Work instruction: In the listing below, the lines starting with the line with "You are a computer-use agent. The" and going on through the line with "Given: Pin the ACB stock row" are to be reproduced exactly, and only those.

Supplied data:
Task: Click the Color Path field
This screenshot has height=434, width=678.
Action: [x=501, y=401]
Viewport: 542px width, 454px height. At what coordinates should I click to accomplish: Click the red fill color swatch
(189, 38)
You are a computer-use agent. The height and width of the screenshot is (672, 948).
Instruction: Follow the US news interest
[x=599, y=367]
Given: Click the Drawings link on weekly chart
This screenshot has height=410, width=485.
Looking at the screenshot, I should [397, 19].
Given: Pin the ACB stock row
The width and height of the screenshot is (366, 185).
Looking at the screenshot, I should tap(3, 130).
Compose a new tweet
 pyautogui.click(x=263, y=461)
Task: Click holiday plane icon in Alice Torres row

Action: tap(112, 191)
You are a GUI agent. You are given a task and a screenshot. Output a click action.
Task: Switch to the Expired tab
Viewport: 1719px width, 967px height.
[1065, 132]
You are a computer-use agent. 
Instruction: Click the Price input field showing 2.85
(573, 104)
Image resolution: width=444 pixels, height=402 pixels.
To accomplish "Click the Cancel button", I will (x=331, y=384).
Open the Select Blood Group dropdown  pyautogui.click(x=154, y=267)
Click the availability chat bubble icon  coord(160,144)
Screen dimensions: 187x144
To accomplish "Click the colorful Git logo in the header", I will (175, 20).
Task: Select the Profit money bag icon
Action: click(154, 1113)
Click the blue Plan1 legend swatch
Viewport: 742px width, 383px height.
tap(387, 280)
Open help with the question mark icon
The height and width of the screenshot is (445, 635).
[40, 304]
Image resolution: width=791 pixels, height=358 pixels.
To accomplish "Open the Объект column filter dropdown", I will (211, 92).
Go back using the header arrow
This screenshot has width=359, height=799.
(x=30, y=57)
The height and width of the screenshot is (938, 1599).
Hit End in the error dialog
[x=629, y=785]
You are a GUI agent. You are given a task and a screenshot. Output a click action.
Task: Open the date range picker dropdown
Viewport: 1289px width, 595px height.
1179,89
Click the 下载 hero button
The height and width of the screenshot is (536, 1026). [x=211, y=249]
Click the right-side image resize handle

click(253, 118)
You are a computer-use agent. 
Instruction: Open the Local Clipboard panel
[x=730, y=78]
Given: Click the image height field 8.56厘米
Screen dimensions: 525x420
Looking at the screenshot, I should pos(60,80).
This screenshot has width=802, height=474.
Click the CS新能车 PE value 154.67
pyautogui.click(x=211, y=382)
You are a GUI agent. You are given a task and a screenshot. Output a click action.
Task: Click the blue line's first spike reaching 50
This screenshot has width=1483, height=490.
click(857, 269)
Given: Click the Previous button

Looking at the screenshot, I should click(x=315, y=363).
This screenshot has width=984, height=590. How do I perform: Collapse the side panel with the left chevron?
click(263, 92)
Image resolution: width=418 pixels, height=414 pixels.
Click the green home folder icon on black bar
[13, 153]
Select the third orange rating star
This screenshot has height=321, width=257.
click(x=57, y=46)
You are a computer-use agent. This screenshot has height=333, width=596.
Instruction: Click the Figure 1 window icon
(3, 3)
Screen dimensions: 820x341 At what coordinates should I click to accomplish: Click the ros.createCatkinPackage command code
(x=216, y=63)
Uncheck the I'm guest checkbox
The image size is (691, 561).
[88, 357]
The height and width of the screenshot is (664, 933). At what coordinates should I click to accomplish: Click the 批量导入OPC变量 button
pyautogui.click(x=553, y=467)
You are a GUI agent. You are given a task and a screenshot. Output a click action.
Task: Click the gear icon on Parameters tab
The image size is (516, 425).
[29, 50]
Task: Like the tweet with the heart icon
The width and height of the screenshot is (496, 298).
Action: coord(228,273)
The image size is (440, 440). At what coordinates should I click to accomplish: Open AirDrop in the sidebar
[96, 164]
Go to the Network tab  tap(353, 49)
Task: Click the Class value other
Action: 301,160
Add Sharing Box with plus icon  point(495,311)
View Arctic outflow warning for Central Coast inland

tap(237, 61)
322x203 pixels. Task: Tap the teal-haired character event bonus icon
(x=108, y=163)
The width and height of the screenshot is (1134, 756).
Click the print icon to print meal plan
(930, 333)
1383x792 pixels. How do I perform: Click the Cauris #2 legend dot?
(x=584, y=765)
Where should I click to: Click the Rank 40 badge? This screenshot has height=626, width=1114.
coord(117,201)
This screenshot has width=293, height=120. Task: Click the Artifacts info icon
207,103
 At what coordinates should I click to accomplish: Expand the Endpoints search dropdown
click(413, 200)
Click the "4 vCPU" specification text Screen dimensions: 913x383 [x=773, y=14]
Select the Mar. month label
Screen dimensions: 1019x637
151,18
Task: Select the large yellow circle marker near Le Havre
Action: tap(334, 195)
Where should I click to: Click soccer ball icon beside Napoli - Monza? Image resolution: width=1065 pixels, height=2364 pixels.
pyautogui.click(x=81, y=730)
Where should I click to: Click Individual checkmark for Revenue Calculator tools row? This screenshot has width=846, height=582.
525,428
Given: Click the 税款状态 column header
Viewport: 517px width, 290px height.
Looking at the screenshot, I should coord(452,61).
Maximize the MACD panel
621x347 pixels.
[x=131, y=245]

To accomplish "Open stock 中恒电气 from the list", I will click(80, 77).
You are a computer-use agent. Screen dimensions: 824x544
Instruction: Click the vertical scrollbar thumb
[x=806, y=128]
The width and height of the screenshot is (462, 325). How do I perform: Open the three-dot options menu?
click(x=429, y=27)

Task response:
You are a computer-use agent. The height and width of the screenshot is (672, 948).
Instruction: Follow the US news interest
[x=599, y=367]
Given: Click the Drawings link on weekly chart
This screenshot has height=410, width=485.
Looking at the screenshot, I should [397, 19].
Given: Pin the ACB stock row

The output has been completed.